Me: I had it legally changed.
Judge: You're Not Guilty?
Me: Thanks, I'm outta here - A man has been found guilty of overusing commas The judge warned him to expect a very long sentence.
- The pros and cons of being overly literal PROS:
People who profit as a result of their occupation.
CONS:
People found guilty of a criminal offense. - The Defense pleads 'Not Guilty by reason of insanity' and loses They go to appeal and plead 'not guilty by reason of insanity' again, expecting a different result.
They win the appeal. - Who's guilty here? A wife is dreaming while asleep in the bed, she suddenly wakes up and shouts, "quick, my husband is home!"

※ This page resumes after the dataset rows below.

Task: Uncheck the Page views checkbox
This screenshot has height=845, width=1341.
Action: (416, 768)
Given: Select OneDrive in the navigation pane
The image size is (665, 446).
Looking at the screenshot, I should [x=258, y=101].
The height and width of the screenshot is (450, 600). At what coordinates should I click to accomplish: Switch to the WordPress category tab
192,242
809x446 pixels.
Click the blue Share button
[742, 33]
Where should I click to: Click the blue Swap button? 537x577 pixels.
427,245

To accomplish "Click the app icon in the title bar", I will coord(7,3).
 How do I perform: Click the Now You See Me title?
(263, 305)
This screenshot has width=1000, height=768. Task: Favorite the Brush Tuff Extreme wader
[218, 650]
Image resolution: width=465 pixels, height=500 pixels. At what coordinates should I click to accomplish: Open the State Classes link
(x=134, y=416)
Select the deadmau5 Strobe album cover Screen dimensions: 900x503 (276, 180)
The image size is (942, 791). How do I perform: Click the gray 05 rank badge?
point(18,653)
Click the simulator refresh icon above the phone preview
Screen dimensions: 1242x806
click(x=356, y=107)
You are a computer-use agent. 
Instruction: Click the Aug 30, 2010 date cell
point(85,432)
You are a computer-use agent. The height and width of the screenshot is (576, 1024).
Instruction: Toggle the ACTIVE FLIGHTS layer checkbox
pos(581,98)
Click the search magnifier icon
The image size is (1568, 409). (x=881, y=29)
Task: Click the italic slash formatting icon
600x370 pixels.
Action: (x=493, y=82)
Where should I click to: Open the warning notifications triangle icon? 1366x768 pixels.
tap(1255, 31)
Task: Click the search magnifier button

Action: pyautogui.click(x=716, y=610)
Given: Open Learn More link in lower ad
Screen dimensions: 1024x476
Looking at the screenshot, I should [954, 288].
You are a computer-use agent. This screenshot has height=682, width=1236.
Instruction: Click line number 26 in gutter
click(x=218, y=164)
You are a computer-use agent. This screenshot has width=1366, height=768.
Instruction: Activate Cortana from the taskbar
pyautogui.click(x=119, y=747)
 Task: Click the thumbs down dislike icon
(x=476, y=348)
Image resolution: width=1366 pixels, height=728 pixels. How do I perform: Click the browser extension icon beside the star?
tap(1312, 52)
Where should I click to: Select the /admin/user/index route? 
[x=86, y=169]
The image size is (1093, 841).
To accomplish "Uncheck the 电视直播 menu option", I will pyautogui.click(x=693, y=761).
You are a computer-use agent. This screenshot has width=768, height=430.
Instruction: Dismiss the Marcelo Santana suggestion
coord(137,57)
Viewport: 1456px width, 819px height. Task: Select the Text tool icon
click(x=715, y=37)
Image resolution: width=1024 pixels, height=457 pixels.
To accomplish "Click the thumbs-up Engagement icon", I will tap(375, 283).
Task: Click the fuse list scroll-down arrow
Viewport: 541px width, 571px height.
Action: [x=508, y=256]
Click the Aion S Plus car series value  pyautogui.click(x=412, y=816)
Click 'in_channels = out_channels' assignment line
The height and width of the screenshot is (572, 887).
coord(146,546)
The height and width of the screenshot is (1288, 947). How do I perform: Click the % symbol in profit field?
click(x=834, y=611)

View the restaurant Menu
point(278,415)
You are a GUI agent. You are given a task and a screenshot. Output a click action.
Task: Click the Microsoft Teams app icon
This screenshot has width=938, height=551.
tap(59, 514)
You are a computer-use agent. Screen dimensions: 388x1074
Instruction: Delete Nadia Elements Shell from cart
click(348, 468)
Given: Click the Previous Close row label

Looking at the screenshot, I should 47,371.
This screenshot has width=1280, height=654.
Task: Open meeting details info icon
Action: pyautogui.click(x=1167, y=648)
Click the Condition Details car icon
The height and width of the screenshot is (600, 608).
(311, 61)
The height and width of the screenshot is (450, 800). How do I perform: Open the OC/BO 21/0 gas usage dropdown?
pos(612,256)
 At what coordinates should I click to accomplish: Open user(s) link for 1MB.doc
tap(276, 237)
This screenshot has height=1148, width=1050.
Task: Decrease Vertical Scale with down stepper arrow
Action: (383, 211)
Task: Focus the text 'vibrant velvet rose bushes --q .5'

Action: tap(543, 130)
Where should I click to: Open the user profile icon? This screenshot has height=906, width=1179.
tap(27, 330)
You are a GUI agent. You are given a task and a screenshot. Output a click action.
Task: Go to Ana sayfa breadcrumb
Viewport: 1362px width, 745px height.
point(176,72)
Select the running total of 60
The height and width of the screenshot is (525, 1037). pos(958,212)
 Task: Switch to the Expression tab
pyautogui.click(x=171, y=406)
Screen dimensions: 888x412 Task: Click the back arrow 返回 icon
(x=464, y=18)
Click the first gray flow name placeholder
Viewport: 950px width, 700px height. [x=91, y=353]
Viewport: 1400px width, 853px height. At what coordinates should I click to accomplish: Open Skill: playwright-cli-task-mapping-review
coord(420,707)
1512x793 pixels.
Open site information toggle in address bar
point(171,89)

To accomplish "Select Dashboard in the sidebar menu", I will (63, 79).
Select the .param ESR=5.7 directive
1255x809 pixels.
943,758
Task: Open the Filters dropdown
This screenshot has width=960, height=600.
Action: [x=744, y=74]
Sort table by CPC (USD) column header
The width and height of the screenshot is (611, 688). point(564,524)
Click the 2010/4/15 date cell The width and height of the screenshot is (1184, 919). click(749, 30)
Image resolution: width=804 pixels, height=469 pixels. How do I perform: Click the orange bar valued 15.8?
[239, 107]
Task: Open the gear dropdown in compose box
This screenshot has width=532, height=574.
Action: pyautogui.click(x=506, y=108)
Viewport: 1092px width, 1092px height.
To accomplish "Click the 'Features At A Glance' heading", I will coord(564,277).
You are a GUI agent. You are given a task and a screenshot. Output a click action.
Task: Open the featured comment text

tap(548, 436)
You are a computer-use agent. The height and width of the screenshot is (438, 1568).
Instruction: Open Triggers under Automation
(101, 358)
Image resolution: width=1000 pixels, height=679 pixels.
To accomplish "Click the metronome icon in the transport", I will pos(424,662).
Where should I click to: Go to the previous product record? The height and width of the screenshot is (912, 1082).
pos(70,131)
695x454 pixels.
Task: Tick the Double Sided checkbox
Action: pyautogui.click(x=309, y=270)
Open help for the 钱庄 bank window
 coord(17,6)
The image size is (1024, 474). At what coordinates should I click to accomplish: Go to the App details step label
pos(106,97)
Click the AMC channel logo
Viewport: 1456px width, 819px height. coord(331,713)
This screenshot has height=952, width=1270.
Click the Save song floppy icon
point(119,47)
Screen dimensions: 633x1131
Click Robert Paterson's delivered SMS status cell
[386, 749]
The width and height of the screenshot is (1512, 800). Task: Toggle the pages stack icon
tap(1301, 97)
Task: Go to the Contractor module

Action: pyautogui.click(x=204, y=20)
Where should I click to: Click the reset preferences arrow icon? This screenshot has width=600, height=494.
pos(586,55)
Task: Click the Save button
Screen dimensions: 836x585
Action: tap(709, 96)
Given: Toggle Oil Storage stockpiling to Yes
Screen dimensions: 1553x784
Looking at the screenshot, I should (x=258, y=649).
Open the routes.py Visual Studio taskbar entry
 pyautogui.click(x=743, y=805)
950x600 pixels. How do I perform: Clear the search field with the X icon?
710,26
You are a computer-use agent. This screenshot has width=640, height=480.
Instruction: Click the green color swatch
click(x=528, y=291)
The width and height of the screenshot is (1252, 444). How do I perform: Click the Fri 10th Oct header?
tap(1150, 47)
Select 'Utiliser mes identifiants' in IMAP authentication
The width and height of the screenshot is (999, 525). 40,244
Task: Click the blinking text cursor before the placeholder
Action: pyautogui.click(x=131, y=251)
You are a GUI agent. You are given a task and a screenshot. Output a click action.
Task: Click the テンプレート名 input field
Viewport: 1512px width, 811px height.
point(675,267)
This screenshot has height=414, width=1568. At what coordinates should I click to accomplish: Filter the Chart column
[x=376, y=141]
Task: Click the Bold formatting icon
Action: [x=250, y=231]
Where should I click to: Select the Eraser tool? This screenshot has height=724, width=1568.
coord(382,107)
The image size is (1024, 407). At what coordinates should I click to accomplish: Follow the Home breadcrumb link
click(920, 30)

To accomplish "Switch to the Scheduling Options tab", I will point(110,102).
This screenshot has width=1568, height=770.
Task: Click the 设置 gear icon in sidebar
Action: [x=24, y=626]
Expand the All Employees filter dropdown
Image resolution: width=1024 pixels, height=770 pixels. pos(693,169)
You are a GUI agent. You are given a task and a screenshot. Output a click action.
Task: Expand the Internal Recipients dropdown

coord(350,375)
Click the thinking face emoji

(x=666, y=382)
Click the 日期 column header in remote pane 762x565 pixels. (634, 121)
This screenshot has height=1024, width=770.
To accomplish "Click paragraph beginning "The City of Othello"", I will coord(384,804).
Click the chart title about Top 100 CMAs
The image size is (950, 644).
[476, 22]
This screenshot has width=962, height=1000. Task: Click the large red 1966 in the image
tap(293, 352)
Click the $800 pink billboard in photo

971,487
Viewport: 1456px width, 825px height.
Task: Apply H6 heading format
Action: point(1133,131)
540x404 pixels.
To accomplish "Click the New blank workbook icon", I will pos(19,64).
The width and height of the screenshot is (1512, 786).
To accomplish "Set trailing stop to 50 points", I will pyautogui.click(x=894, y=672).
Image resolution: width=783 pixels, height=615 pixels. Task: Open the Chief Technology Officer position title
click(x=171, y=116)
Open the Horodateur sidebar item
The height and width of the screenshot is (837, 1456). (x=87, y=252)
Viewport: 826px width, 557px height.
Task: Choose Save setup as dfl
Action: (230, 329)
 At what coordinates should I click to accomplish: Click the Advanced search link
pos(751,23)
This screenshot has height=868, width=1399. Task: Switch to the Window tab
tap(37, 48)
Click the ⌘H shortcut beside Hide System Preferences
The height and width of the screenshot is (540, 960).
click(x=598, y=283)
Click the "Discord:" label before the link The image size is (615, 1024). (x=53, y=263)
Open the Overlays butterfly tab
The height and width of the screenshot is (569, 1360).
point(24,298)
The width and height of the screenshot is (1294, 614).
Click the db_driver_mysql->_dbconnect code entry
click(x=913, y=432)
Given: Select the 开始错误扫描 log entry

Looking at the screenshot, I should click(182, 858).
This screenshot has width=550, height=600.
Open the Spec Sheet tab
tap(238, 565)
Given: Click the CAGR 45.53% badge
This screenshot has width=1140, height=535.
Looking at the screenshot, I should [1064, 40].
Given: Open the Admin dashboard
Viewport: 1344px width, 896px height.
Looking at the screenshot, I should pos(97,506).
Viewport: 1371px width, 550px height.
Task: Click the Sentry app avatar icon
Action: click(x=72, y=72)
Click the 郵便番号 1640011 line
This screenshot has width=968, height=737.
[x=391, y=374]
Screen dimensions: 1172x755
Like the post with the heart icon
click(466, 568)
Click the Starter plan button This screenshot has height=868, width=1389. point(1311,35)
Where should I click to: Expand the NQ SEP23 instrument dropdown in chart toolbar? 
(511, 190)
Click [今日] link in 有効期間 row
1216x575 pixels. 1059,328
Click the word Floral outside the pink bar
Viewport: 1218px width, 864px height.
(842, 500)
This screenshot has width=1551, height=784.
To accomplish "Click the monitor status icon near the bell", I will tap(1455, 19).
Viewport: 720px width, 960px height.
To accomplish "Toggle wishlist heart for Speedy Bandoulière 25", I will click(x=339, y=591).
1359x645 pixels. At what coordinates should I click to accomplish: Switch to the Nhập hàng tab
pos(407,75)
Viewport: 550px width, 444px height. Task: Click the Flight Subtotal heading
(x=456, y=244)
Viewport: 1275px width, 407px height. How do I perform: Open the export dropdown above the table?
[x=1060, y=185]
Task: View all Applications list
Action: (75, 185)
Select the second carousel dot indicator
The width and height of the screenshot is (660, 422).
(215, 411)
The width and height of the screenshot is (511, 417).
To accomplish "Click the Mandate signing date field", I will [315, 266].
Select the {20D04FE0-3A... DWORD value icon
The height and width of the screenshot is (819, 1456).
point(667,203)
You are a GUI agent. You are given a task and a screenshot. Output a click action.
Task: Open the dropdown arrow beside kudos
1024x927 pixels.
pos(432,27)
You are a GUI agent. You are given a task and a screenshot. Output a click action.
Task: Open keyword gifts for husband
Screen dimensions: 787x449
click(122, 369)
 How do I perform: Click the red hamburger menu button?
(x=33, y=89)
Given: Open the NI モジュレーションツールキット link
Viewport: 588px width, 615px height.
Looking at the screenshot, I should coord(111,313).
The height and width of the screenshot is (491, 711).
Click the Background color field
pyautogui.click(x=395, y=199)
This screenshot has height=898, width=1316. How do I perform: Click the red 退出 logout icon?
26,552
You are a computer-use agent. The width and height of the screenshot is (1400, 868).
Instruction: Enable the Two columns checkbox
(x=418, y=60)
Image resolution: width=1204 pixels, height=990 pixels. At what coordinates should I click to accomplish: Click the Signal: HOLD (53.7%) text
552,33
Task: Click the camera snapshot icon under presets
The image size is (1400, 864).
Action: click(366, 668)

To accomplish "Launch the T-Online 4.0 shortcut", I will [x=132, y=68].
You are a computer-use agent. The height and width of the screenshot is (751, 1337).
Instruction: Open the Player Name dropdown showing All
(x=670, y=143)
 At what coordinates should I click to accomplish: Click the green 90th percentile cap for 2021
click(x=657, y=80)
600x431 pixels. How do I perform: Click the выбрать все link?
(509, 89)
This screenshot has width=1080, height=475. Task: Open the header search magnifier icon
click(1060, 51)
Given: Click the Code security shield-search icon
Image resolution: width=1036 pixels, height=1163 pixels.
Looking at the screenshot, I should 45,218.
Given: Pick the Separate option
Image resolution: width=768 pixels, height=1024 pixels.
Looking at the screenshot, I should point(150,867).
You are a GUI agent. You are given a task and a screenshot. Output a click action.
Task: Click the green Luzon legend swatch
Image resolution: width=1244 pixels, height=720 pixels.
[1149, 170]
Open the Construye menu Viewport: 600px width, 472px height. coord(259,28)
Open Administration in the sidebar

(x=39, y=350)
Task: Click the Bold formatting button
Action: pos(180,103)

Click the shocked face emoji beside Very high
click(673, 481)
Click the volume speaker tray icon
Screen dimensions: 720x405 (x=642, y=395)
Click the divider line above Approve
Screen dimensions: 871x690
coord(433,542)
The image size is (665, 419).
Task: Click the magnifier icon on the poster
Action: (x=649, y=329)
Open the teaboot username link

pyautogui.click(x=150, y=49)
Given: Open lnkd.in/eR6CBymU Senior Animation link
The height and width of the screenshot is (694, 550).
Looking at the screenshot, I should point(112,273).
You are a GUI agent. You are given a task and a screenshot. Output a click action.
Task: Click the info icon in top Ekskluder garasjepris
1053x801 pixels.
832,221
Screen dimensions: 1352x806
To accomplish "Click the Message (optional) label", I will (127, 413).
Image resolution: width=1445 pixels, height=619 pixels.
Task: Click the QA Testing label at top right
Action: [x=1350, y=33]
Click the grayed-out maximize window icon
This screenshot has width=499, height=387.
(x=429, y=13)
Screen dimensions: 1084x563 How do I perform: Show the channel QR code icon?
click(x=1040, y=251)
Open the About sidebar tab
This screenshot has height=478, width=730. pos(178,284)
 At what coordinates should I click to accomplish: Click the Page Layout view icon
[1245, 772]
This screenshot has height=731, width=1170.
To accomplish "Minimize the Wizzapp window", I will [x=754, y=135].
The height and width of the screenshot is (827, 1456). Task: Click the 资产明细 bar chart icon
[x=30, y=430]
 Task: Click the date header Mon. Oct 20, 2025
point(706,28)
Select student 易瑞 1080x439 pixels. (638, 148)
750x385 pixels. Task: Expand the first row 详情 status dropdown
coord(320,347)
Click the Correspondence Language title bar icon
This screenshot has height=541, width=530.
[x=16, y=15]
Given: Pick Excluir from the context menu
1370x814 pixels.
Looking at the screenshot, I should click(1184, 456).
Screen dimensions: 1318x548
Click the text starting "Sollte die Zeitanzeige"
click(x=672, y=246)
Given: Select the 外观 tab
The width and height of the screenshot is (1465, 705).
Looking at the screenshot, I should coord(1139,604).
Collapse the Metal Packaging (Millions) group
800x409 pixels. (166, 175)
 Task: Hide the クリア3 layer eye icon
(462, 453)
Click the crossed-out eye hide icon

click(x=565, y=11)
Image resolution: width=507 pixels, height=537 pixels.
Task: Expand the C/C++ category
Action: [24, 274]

Her husband wakes up and jumps out the window! - Lockdown was great! I didn't work, i didn't socialise, i barely left the house. Same as usual, except i didn't feel guilty.
- You have been charged guilty for clickbait, and will now have to use the electric chair What happens next will shock you

Make fun with this list of one liners, gags and riddles. Each joke is crafted with thought and creativity, delivering punchlines that are unexpected and witty. The humor found in these guilty jokes can easily lighten the mood and bring smiles to people's faces. This compilation of guilty puns is not just entertaining but also a testament to the art of joke-telling. The jokes in this list are designed to display different humor styles, ensuring that every reader at any age finds something entertaining. Constantly updated, these jokes offer a source of fun that ensures one is always smiling !
Guilty One Liners
Which guilty dad jokes are funny enough to crack down and make fun with guilty?
- Why is the white guy the scariest guy in prison? Cause you know he is actually guilty.
- why should you be afraid of a white man in prison? because you know he's guilty.
- Why is the white guy the scariest person in jail? You know he's guilty.
- Which president is least guilty? Abraham Lincoln. He is in a cent
- If a child refuses to sleep during nap time... are they guilty of resisting a rest?
- Why are white people the scariest in prison? Because you know they're guilty.
- Your momma's so fat she went to the food court and was found guilty.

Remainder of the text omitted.